1. Home
  2. Kennis
  3. Artikelen
  4. Kosten na ongeval in verband met de hulp van een derde bij de exploitatie van een boerderij: vermogensschade of immateriële schadevergoeding?

Kosten na ongeval in verband met de hulp van een derde bij de exploitatie van een boerderij: vermogensschade of immateriële schadevergoeding?

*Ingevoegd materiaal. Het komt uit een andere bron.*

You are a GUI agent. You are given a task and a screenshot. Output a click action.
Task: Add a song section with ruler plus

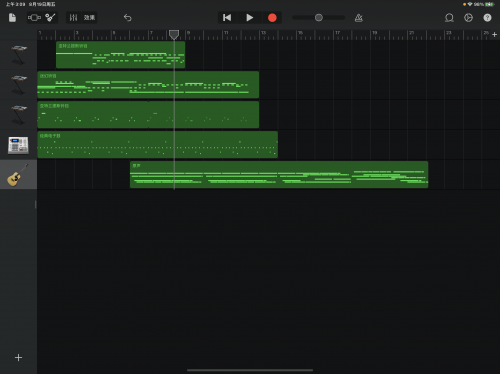(495, 34)
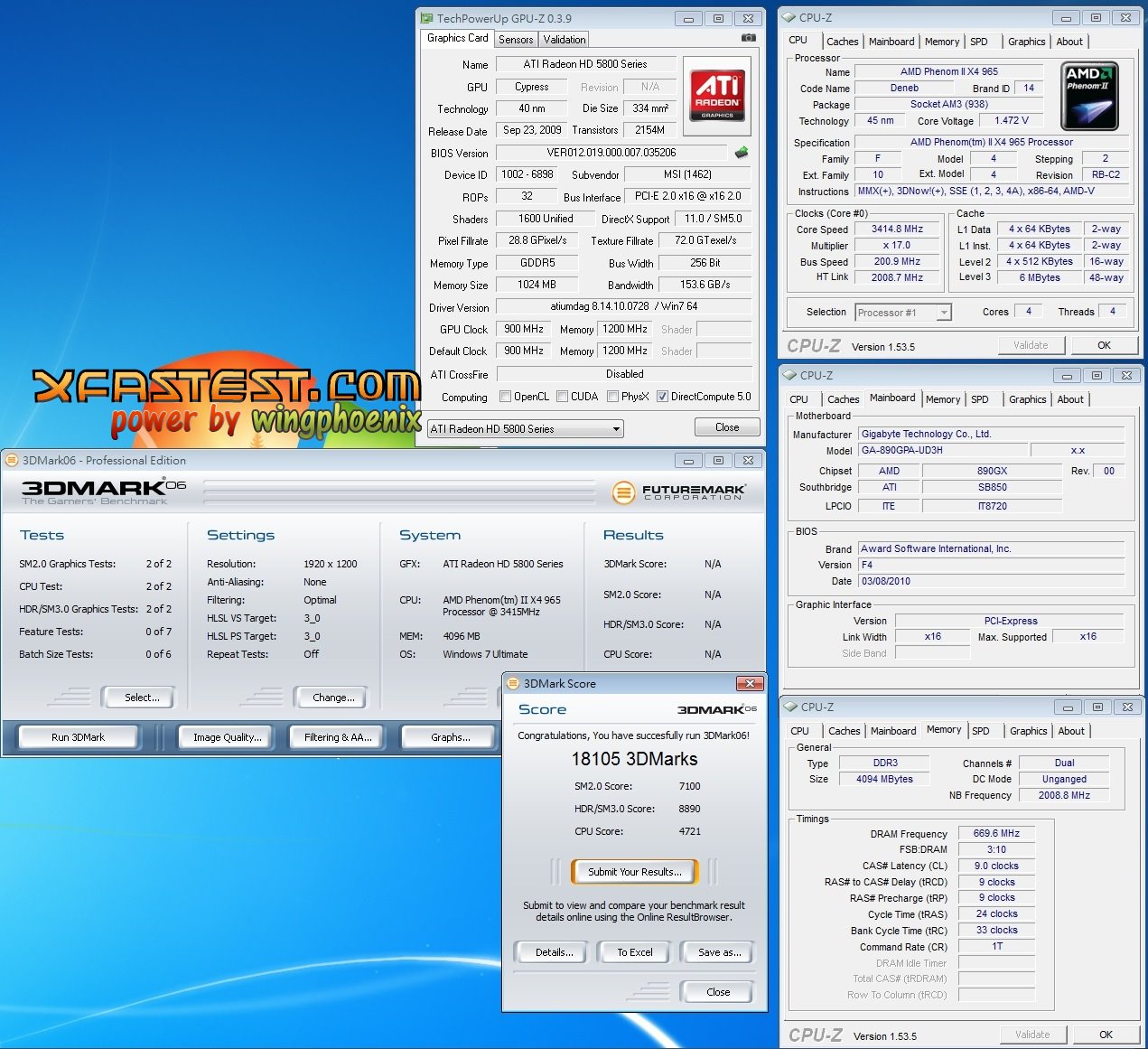Click the 3DMark Score dialog title icon
The height and width of the screenshot is (1049, 1148).
click(513, 683)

Op 24 juni 2013 komt een vrouw (verzoekster) ten val wanneer zij op de fiets wordt aangereden door een (bij Univé verzekerde) auto met aanhangwagen. De vrouw loopt als gevolg van dit ongeval blijvend letsel op.Verzoekster is alleenstaand en heeft geen kinderen. Zij is geboren, getogen en woonachtig op een boerderij die zij, voor eigen gebruik en zonder economische opbrengst, zelfstandig exploiteert. Als gevolg van het ongeval is het voor de vrouw niet meer mogelijk deze werkzaamheden zelfstan...
Leestijd 
Auteur artikel Letske Hofstra (uit dienst)
Gepubliceerd 10 augustus 2017
Laatst gewijzigd 16 april 2018
Op 24 juni 2013 komt een vrouw (verzoekster) ten val wanneer zij op de fiets wordt aangereden door een (bij Univé verzekerde) auto met aanhangwagen. De vrouw loopt als gevolg van dit ongeval blijvend letsel op.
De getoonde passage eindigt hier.